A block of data
------------------------------------

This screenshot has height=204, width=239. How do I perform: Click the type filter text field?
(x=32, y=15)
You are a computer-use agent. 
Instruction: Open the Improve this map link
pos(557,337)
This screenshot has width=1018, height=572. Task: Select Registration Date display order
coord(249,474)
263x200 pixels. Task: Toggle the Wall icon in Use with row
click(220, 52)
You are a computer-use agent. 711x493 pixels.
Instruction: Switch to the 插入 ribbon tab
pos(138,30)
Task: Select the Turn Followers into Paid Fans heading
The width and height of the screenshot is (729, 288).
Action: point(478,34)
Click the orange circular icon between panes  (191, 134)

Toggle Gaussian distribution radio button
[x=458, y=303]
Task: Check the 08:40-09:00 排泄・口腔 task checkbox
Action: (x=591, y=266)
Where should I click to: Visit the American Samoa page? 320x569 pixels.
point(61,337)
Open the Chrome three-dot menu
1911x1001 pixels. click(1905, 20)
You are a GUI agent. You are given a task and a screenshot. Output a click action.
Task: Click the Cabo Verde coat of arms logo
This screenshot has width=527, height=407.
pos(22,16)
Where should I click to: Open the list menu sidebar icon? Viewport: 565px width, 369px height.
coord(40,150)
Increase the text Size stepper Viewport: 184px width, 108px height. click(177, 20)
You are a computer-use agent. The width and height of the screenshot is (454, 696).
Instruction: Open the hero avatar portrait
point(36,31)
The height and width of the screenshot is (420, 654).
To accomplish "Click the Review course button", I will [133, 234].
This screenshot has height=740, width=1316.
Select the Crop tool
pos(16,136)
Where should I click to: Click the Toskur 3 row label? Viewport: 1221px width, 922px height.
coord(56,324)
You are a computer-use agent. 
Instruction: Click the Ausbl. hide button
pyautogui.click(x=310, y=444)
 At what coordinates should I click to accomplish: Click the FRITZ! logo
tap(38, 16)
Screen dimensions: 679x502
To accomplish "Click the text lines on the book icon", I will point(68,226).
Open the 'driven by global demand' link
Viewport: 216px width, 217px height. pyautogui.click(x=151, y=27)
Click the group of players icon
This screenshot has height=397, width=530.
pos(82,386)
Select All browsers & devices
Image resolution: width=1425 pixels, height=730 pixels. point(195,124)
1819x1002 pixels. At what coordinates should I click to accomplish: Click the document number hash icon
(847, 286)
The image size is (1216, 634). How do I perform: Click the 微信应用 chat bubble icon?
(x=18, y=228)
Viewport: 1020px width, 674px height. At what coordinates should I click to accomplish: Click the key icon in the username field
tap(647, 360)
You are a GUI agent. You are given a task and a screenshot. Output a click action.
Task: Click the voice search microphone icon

------------------------------------

Task brief
Can you print every row above verbatim, keeping each line unchanged and in the same order?

Response
This screenshot has height=204, width=239. How do I perform: Click the type filter text field?
(x=32, y=15)
You are a computer-use agent. 
Instruction: Open the Improve this map link
pos(557,337)
This screenshot has width=1018, height=572. Task: Select Registration Date display order
coord(249,474)
263x200 pixels. Task: Toggle the Wall icon in Use with row
click(220, 52)
You are a computer-use agent. 711x493 pixels.
Instruction: Switch to the 插入 ribbon tab
pos(138,30)
Task: Select the Turn Followers into Paid Fans heading
The width and height of the screenshot is (729, 288).
Action: point(478,34)
Click the orange circular icon between panes  (191, 134)

Toggle Gaussian distribution radio button
[x=458, y=303]
Task: Check the 08:40-09:00 排泄・口腔 task checkbox
Action: (x=591, y=266)
Where should I click to: Visit the American Samoa page? 320x569 pixels.
point(61,337)
Open the Chrome three-dot menu
1911x1001 pixels. click(1905, 20)
You are a GUI agent. You are given a task and a screenshot. Output a click action.
Task: Click the Cabo Verde coat of arms logo
This screenshot has width=527, height=407.
pos(22,16)
Where should I click to: Open the list menu sidebar icon? Viewport: 565px width, 369px height.
coord(40,150)
Increase the text Size stepper Viewport: 184px width, 108px height. click(177, 20)
You are a computer-use agent. The width and height of the screenshot is (454, 696).
Instruction: Open the hero avatar portrait
point(36,31)
The height and width of the screenshot is (420, 654).
To accomplish "Click the Review course button", I will [133, 234].
This screenshot has height=740, width=1316.
Select the Crop tool
pos(16,136)
Where should I click to: Click the Toskur 3 row label? Viewport: 1221px width, 922px height.
coord(56,324)
You are a computer-use agent. 
Instruction: Click the Ausbl. hide button
pyautogui.click(x=310, y=444)
 At what coordinates should I click to accomplish: Click the FRITZ! logo
tap(38, 16)
Screen dimensions: 679x502
To accomplish "Click the text lines on the book icon", I will point(68,226).
Open the 'driven by global demand' link
Viewport: 216px width, 217px height. pyautogui.click(x=151, y=27)
Click the group of players icon
This screenshot has height=397, width=530.
pos(82,386)
Select All browsers & devices
Image resolution: width=1425 pixels, height=730 pixels. point(195,124)
1819x1002 pixels. At what coordinates should I click to accomplish: Click the document number hash icon
(847, 286)
The image size is (1216, 634). How do I perform: Click the 微信应用 chat bubble icon?
(x=18, y=228)
Viewport: 1020px width, 674px height. At what coordinates should I click to accomplish: Click the key icon in the username field
tap(647, 360)
You are a GUI agent. You are given a task and a screenshot. Output a click action.
Task: Click the voice search microphone icon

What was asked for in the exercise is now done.